Your task
Extract the text of each entry below exactly, leaving every image behind.

[Data excerpts]
────────────────

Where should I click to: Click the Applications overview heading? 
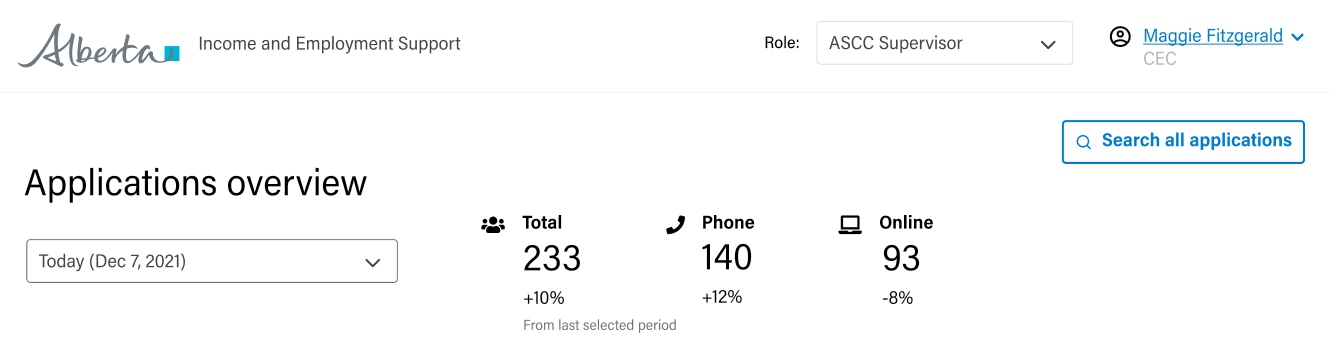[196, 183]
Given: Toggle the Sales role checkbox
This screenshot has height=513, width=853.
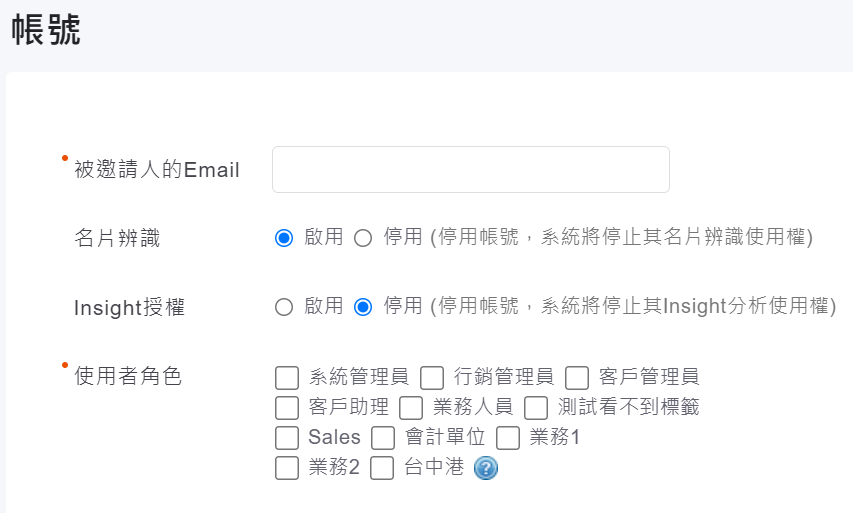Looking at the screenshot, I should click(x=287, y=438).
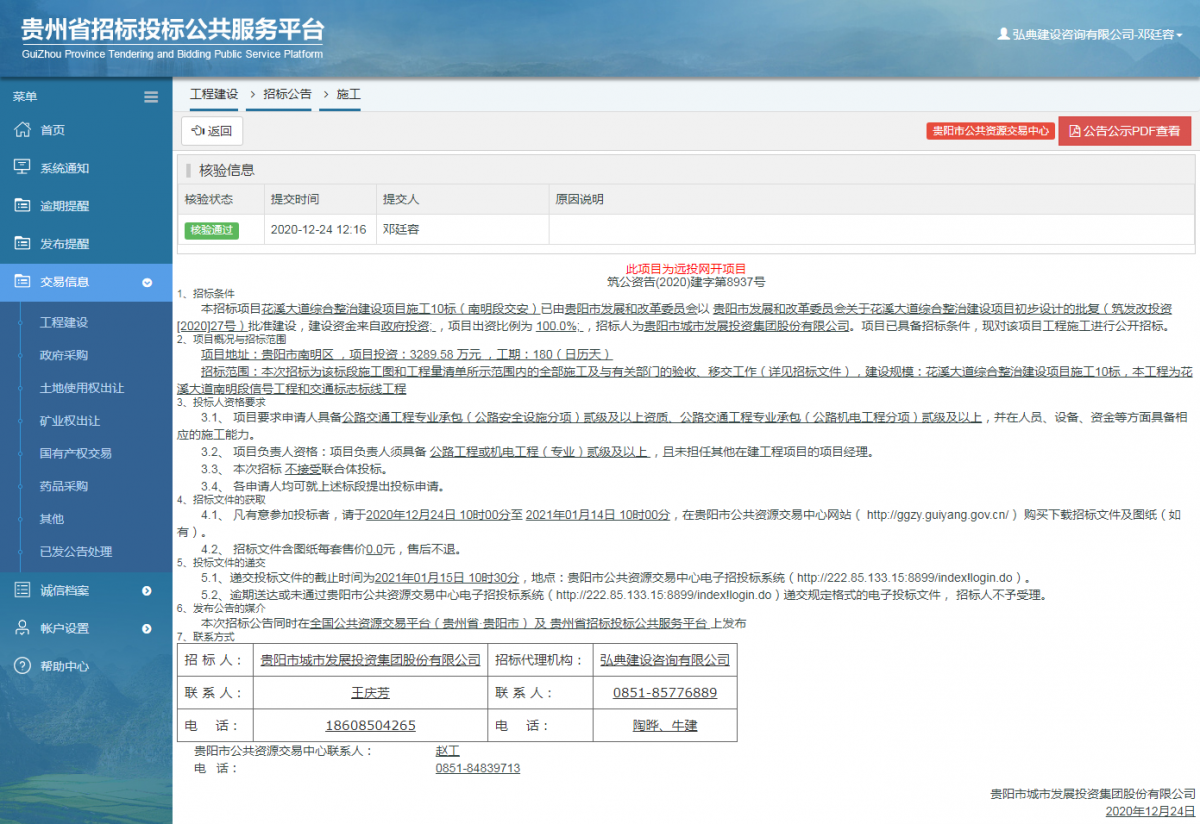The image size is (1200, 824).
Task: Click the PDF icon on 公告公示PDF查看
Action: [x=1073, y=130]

────────────────

The completed task
Where should I click to: Click the Applications overview heading? 
[196, 183]
Given: Toggle the Sales role checkbox
This screenshot has height=513, width=853.
Looking at the screenshot, I should click(x=287, y=438).
The image size is (1200, 824).
Task: Click the PDF icon on 公告公示PDF查看
Action: [x=1073, y=130]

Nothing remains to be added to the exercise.